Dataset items
** begin **

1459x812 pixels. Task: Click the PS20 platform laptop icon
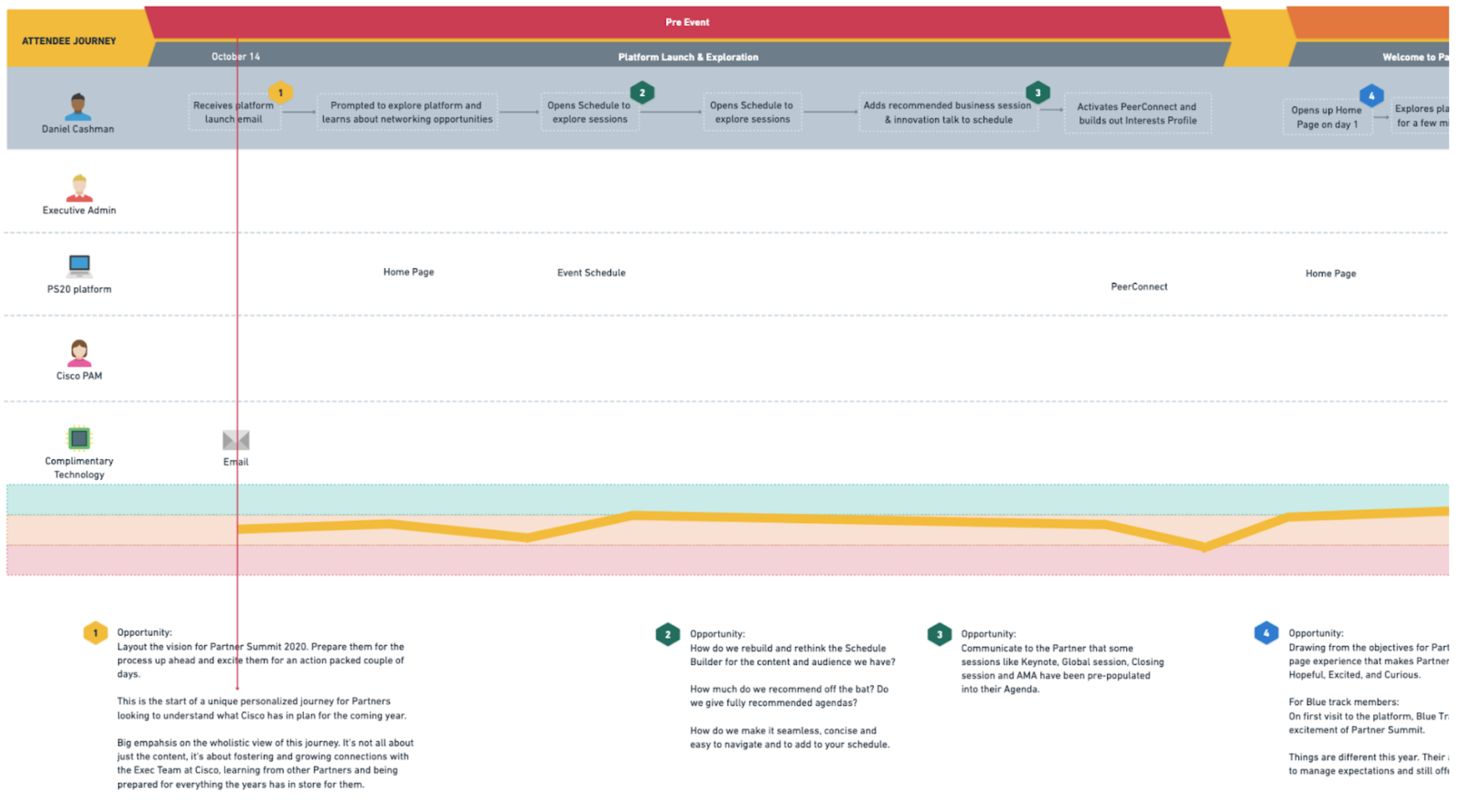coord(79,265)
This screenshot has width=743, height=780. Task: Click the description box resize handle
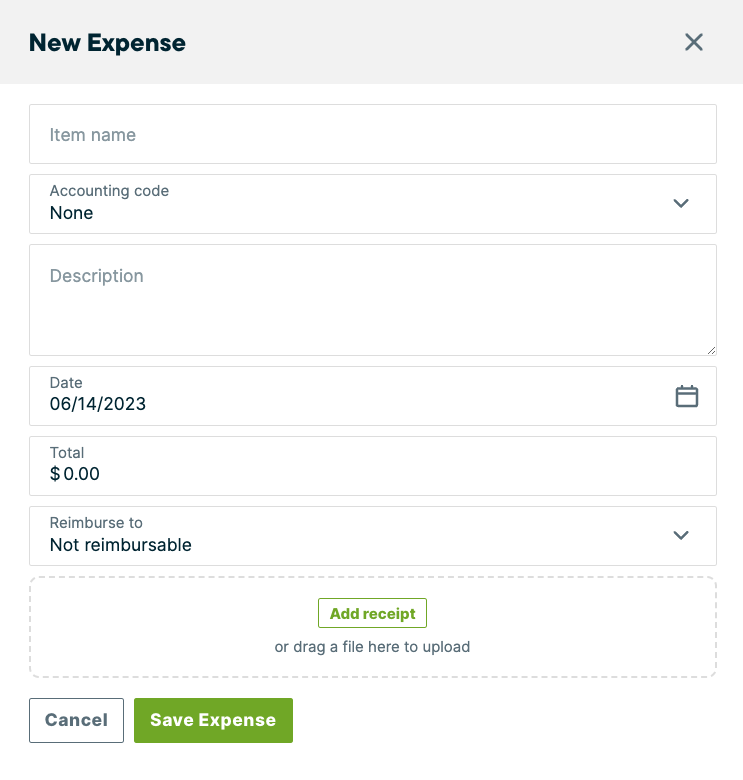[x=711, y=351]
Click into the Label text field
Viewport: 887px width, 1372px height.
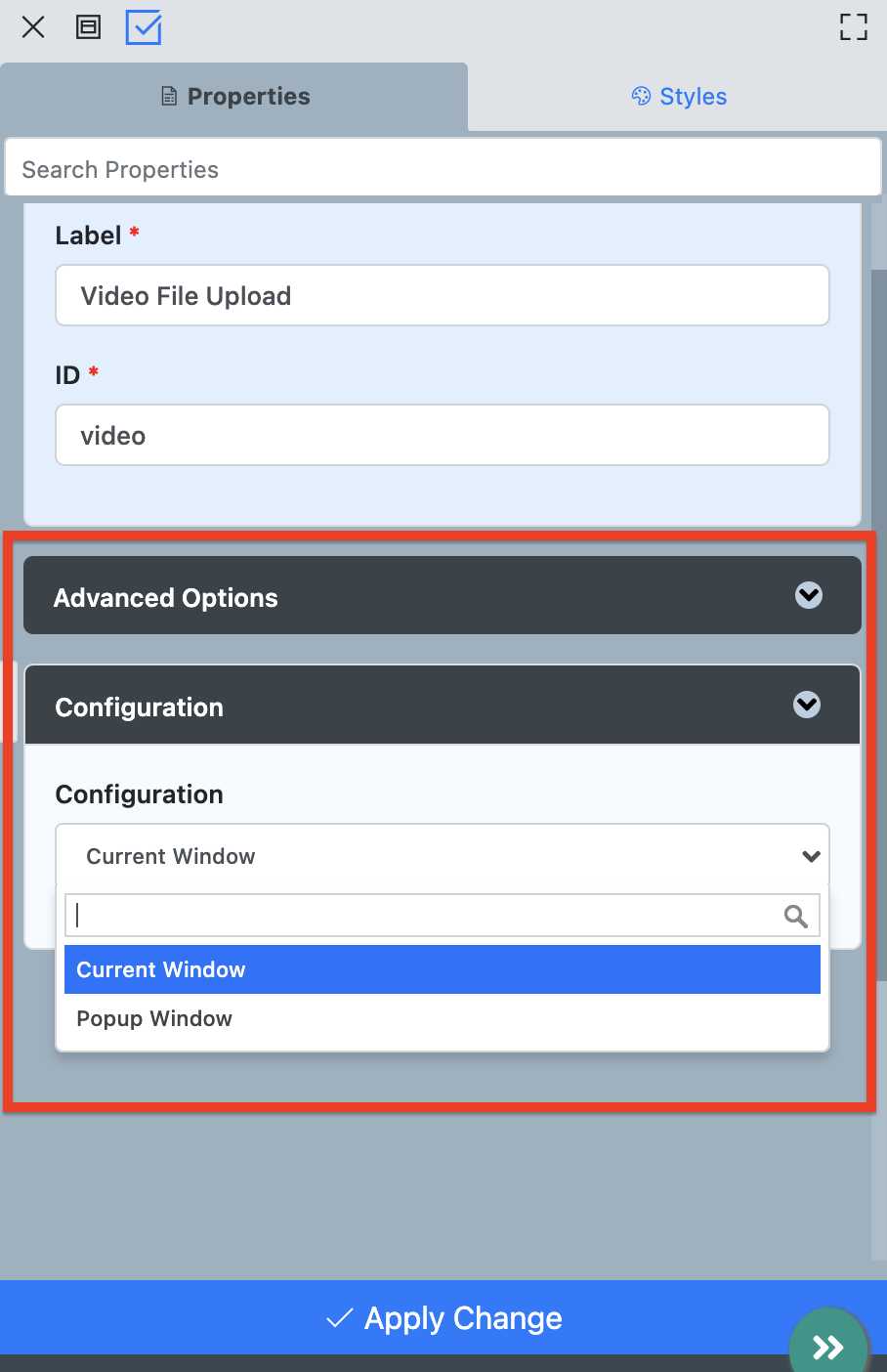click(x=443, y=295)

** end **

◆ What is required
Pull every line of text out of the records above and reproduce each one verbatim, leaving the pictures out.

◆ Task answer
1459x812 pixels. Task: Click the PS20 platform laptop icon
coord(79,265)
This screenshot has width=743, height=780. Task: Click the description box resize handle
[x=711, y=351]
Click into the Label text field
Viewport: 887px width, 1372px height.
click(x=443, y=295)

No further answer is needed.